Toward a Natural History of the Book: Poetry on Plants in Renaissance England
February 29, 2016
3:30 PM to 5:00 PM
212 University Club Building
Eating, we know, is both necessary for our survival and ecologically consequential: agriculture has profoundly altered our planet. Writing and reading, too, have human advantages and ecological consequences—and on a scale that we have not yet honestly admitted in our stories about the history of the book. In “Toward a Natural History of the Book,” I ask questions like: How might we write history of the book that accounts for negotiations among humans and non-humans in the act of creating material records of ideas? This talk explores the ecological materials that made Renaissance books possible, on the ecological choices that, by extension, made the writings of Shakespeare and his contemporaries possible.

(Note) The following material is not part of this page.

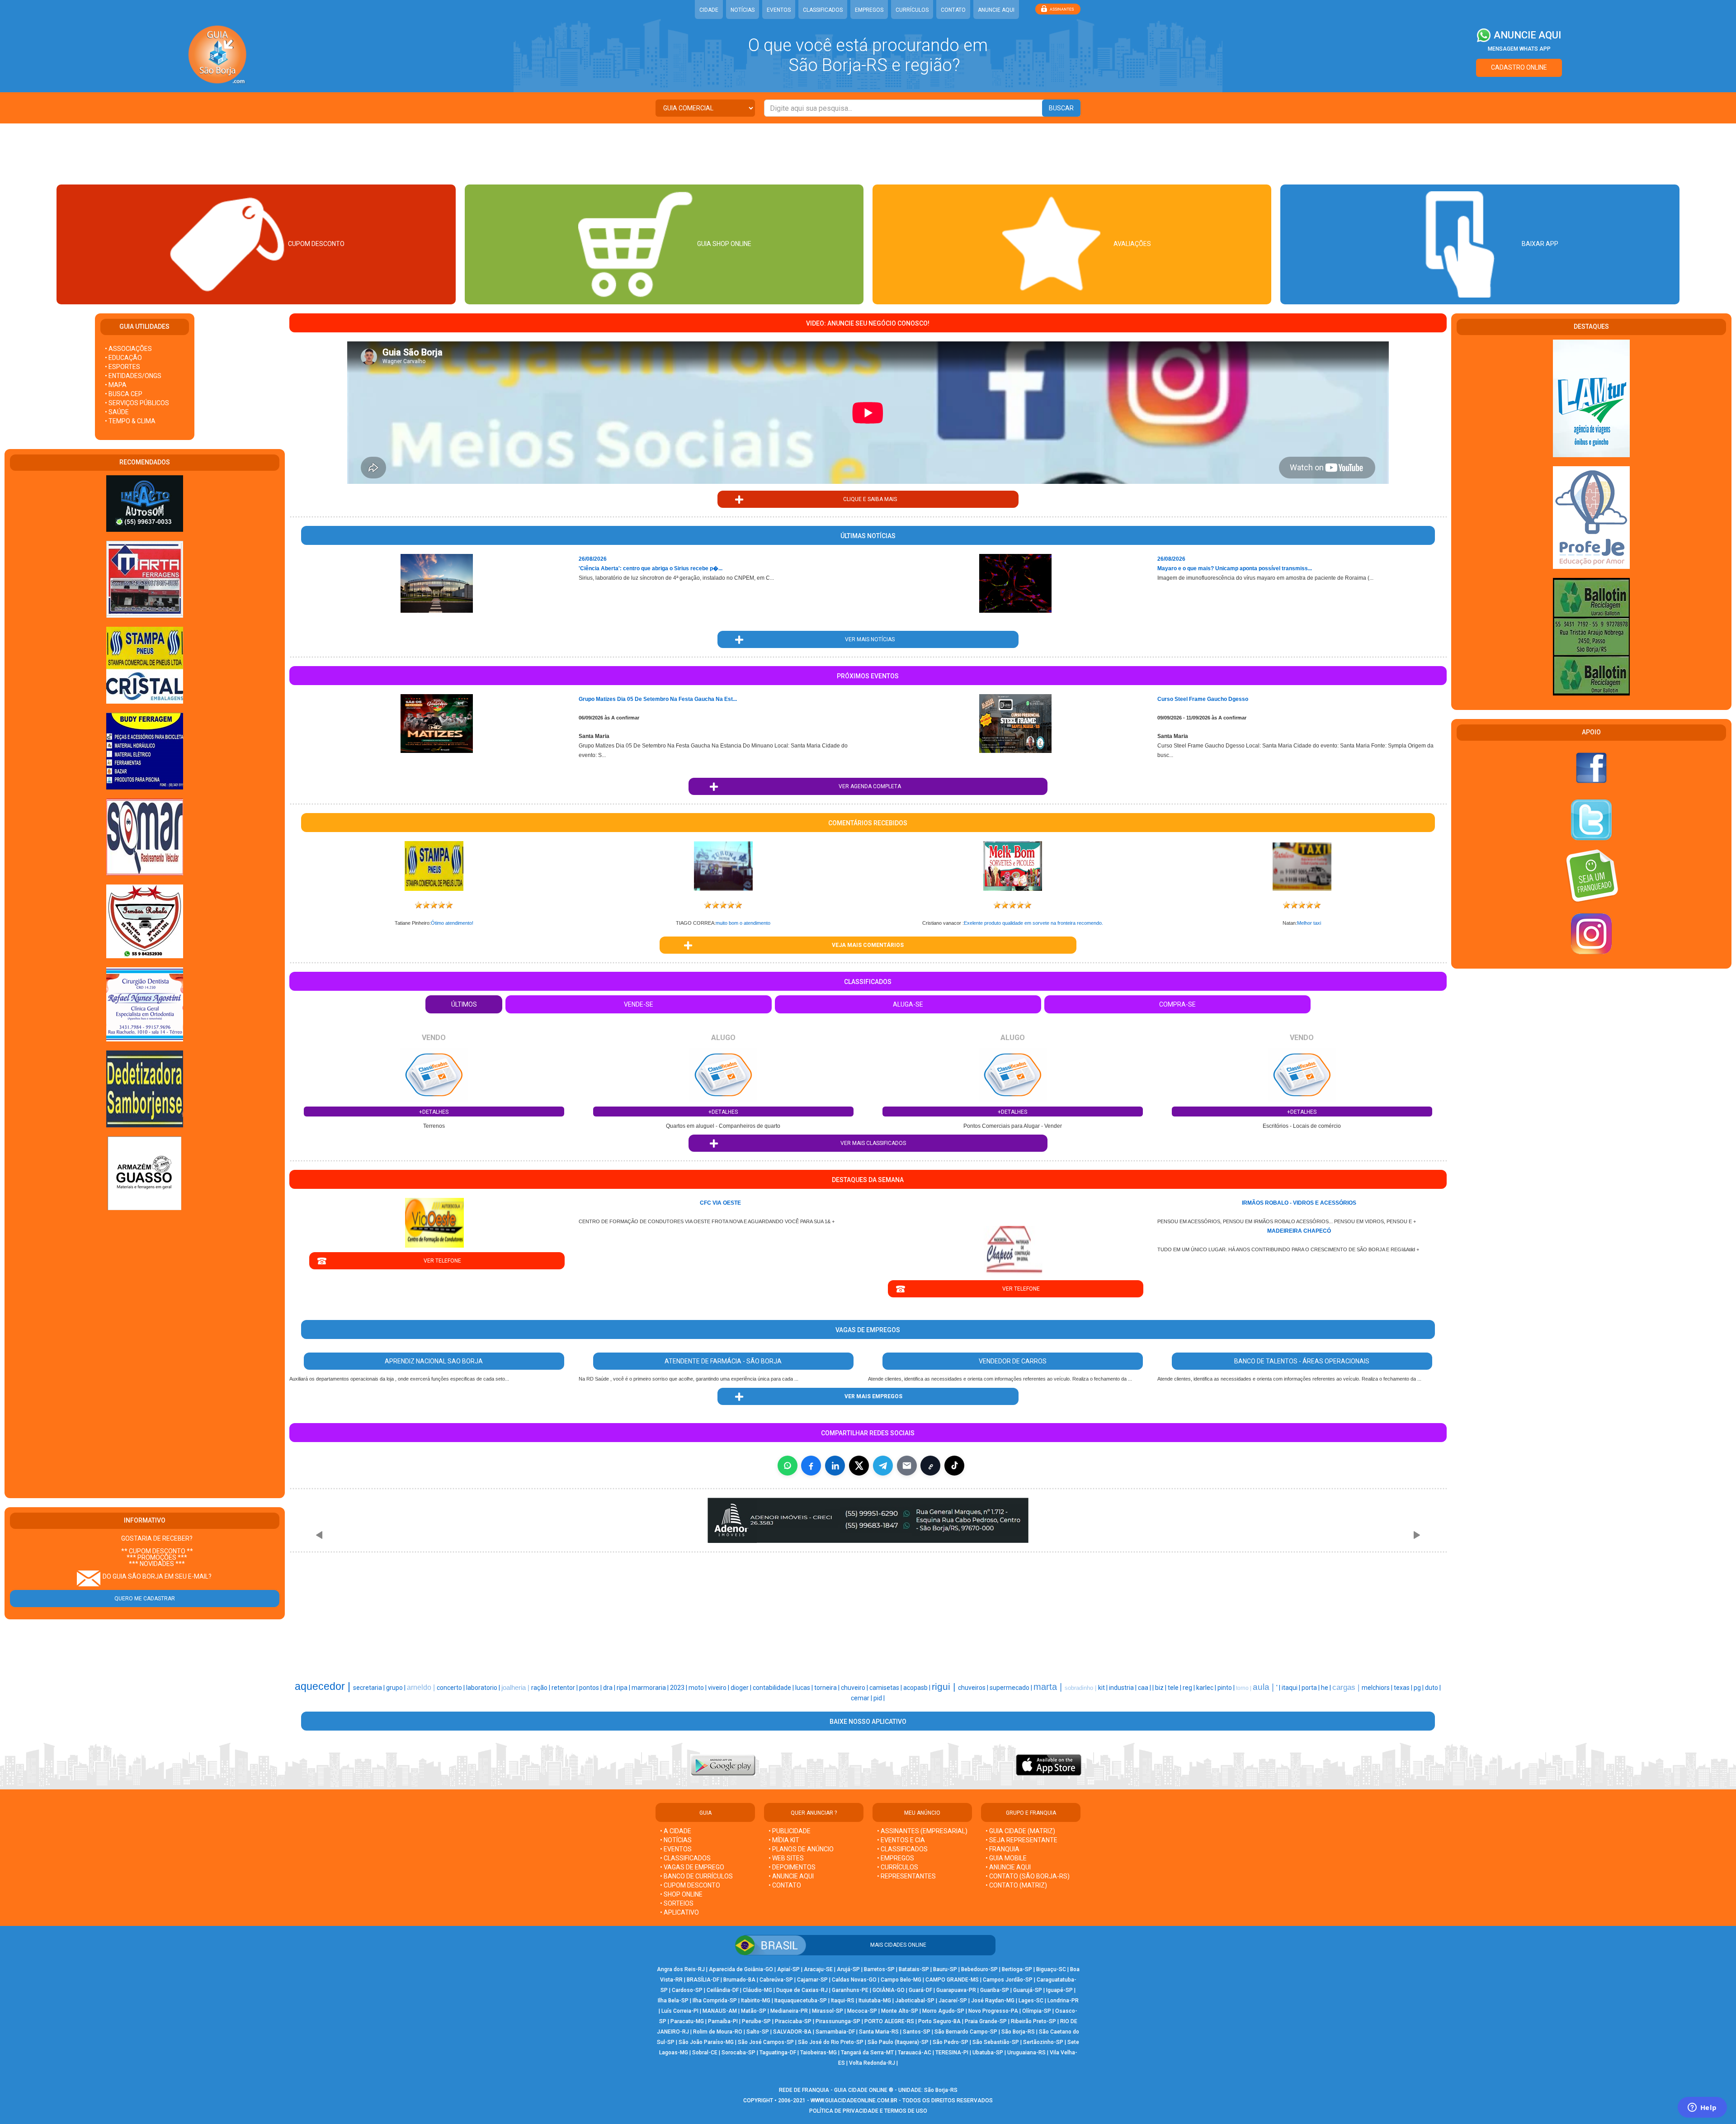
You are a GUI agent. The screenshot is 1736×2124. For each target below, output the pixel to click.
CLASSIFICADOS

Joshua Calhoun is an Assistant Professor of English at the University of Wisconsin-Madison who specializes in Shakespeare, sixteenth- and seventeenth-century poetry, and the history of media. As a Faculty Affiliate at the Nelson Institute’s Center for Culture, History, and Environment (CHE), he also teaches courses in the environmental humanities. His work has been published in PMLA, Shakespeare Studies, and Environmental Philosophy. He is currently writing a book about poetry, papermaking, and ecology titled The Nature of the Page in Renaissance England. Drawing on original archival research, environmental history, and the poetry of Shakespeare and his contemporaries, the book tells a vibrant natural history of the ecological negotiations and technological contrivances used to store and transmit human ideas.